E invece, gli italiani sono gli italiani.
Gli italiani guardano il Festival non perché Sanremo è Sanremo ma perché gli italiani sono italiani e in questa settimana ripongono poche speranze e tante certezze. Su tutte, la certezza che dà quello che molti considerano “un rito collettivo”, un modo a costo zero di essere al centro di una scena in cui chiunque può identificarsi perché qualcuno che è come sei tu, lo trovi.
E i sacerdoti ideali per celebrare questa liturgia sono i conduttori più simili a Pippo Baudo che ci siano: Amadeus e Carlo Conti.
Quest’anno, e chissà ancora per quanti anni, è toccato a Carlo Conti.
Sotto la sua abbronzatura permanente c’è il serial killer degli eccessi, ovvero, un distributore di normalità a ciclo continuo, l’everyman di Umberto Eco all’ennesima potenza (Mike Bongiorno, Pippo Baudo e Amadeus non a caso, sono stati citati da Carlo Conti dal palcoscenico dell’Ariston).
Solo che oggi non si celebra l’Italia del boom economico ma un prodotto televisivo scritto per i boomer, per i loro figli e per i loro nipoti: un boomerificio desolante.
E infatti Carlo Conti ha scelto come inno di questo Festival il coro da stadio “Tutta l’Italia” di Gabry Ponte.
L’Italia in cui la scia della paura post pandemica continua a lasciare segni preoccupanti.
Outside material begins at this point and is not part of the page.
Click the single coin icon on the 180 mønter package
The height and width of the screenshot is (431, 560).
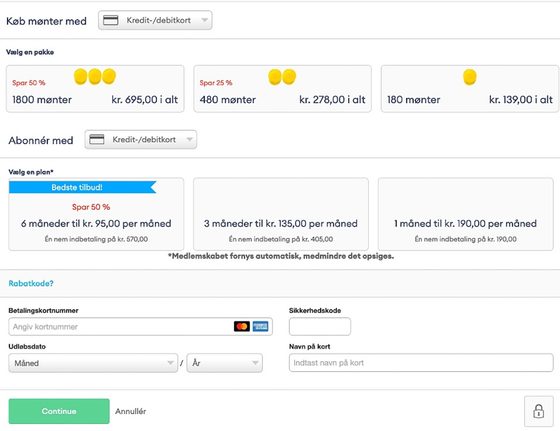(x=470, y=77)
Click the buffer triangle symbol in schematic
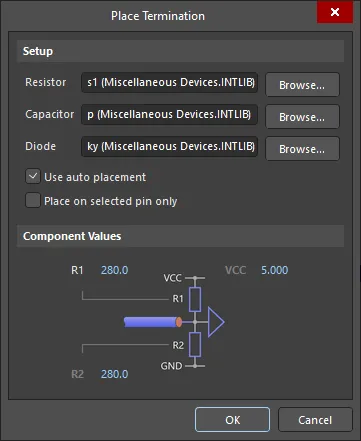The height and width of the screenshot is (441, 361). pyautogui.click(x=216, y=322)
Una Italia che sa di vivere un presente più incerto di un futuro certo fatto di una lenta ed irreversibile regressione in tutti i settori: produttivi, economici, sociali, culturali, politici.
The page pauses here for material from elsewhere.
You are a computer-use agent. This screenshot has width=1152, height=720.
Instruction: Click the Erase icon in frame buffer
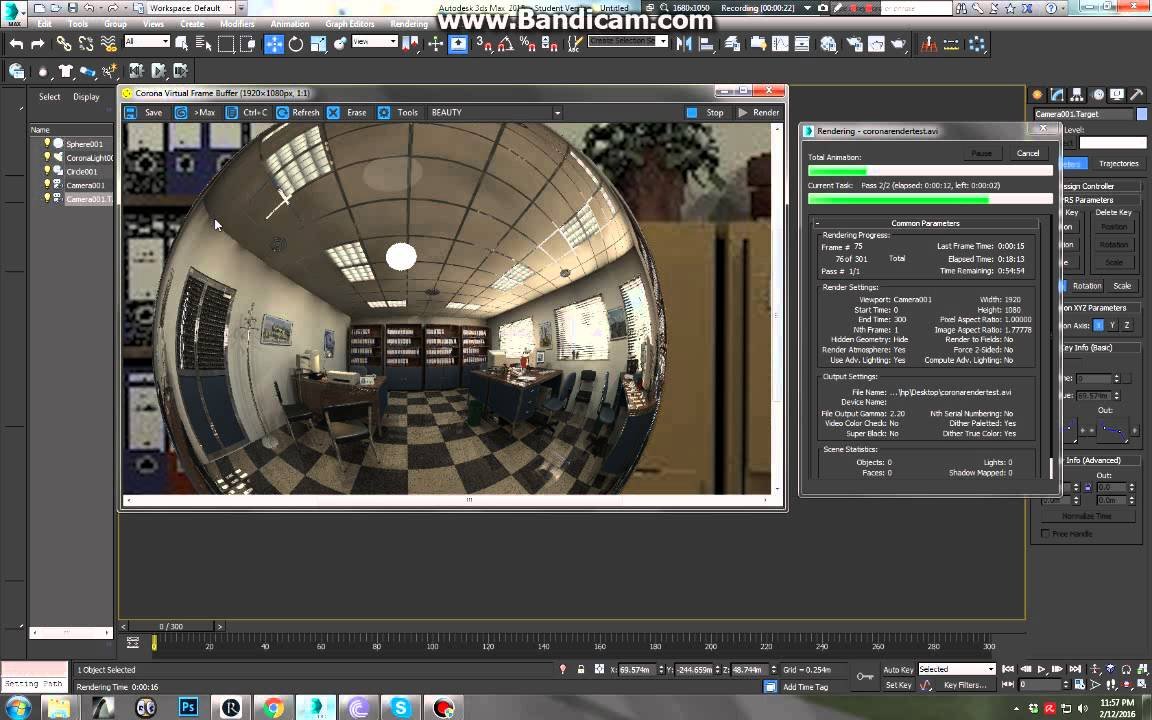(333, 113)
Un Paese con l’acqua alla gola che per una settimana si illude di alzare la testa dalla melma in cui è immerso.
Un popolo di individualisti che si trasforma in massa per i mondiali di calcio e per Sanremo.
Amadeus e Carlo Conti, per gli italiani, pari sono. Due abili minestrari al posto giusto nel momento giusto che per una settimana sono in grado di unire ed accontentare, “Tutta l’Italia! Tutta l’Italia!”.